Interpretation: The H matrix captures between-group variability — the portion of variance attributable to group membership. H_xx = 1.667 is very small (the groups had nearly identical covariate means), while H_y1y1 = 29.923 and H_y2y2 = 67.555 are larger, indicating meaningful group separation on the DVs. The cross-products H_xy1 = -0.951 and H_xy2 = -0.369 are near zero, reflecting the minimal between-group covariate variation. The verification confirms T_yy = H_yy + E_yy exactly, validating the matrix decomposition.

E.3 Compute Adjusted SSCP Matrices (Corrected for Covariate)

> _OBJECTIVE_:
Please answer these from the excerpt on the H matrix:
1. What value is given for H_xx?
2. What are the values of the cross-products H_xy1 and H_xy2?
3. Which equation does the verification confirm?

> _SUPPLIED MATERIAL_:
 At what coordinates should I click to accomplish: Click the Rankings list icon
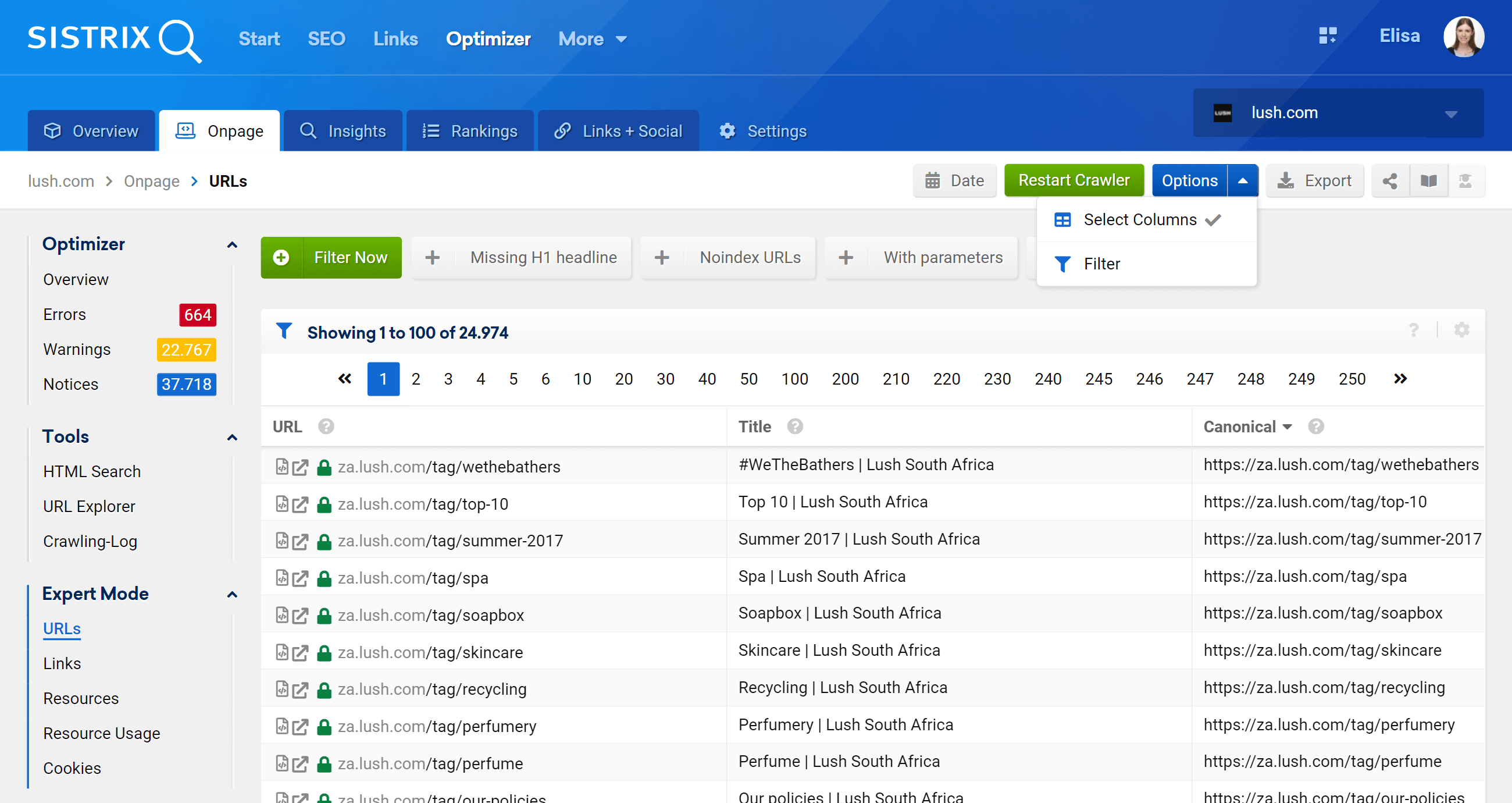(431, 131)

> _RESPONSE FOR THIS EXERCISE_:
1. 1.667
2. H_xy1 = -0.951 and H_xy2 = -0.369
3. T_yy = H_yy + E_yy